--- START ---

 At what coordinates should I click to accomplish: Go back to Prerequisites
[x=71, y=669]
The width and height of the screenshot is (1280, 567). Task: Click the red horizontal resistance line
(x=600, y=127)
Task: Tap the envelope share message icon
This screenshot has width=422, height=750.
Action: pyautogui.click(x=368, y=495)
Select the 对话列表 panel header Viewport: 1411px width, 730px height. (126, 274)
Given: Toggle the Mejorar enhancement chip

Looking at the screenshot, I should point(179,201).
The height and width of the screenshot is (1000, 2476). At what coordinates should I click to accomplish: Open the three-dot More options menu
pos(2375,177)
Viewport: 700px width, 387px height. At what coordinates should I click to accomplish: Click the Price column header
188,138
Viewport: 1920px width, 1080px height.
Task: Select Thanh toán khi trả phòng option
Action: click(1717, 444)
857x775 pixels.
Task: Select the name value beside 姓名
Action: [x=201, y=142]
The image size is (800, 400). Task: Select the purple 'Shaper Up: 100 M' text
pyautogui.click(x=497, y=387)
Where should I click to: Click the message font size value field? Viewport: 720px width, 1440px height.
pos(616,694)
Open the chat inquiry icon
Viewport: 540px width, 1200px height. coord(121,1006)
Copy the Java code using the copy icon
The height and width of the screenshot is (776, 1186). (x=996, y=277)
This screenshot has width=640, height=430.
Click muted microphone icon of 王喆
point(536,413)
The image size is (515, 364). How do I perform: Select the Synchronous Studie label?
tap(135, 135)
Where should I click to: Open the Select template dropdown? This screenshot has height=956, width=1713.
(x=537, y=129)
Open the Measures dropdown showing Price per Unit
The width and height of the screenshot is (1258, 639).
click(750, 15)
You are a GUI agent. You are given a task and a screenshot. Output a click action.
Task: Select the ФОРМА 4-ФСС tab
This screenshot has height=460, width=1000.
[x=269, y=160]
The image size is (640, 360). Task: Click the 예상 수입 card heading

--- END ---

ASSIGNMENT: Each of the entries above should be written out again exactly.

RESULT OF THIS EXERCISE:
 At what coordinates should I click to accomplish: Go back to Prerequisites
[x=71, y=669]
The width and height of the screenshot is (1280, 567). Task: Click the red horizontal resistance line
(x=600, y=127)
Task: Tap the envelope share message icon
This screenshot has width=422, height=750.
Action: pyautogui.click(x=368, y=495)
Select the 对话列表 panel header Viewport: 1411px width, 730px height. (126, 274)
Given: Toggle the Mejorar enhancement chip

Looking at the screenshot, I should point(179,201).
The height and width of the screenshot is (1000, 2476). At what coordinates should I click to accomplish: Open the three-dot More options menu
pos(2375,177)
Viewport: 700px width, 387px height. At what coordinates should I click to accomplish: Click the Price column header
188,138
Viewport: 1920px width, 1080px height.
Task: Select Thanh toán khi trả phòng option
Action: click(1717, 444)
857x775 pixels.
Task: Select the name value beside 姓名
Action: [x=201, y=142]
The image size is (800, 400). Task: Select the purple 'Shaper Up: 100 M' text
pyautogui.click(x=497, y=387)
Where should I click to: Click the message font size value field? Viewport: 720px width, 1440px height.
pos(616,694)
Open the chat inquiry icon
Viewport: 540px width, 1200px height. coord(121,1006)
Copy the Java code using the copy icon
The height and width of the screenshot is (776, 1186). (x=996, y=277)
This screenshot has width=640, height=430.
Click muted microphone icon of 王喆
point(536,413)
The image size is (515, 364). How do I perform: Select the Synchronous Studie label?
tap(135, 135)
Where should I click to: Open the Select template dropdown? This screenshot has height=956, width=1713.
(x=537, y=129)
Open the Measures dropdown showing Price per Unit
The width and height of the screenshot is (1258, 639).
click(750, 15)
You are a GUI agent. You are given a task and a screenshot. Output a click action.
Task: Select the ФОРМА 4-ФСС tab
This screenshot has height=460, width=1000.
[x=269, y=160]
The image size is (640, 360). Task: Click the 예상 수입 card heading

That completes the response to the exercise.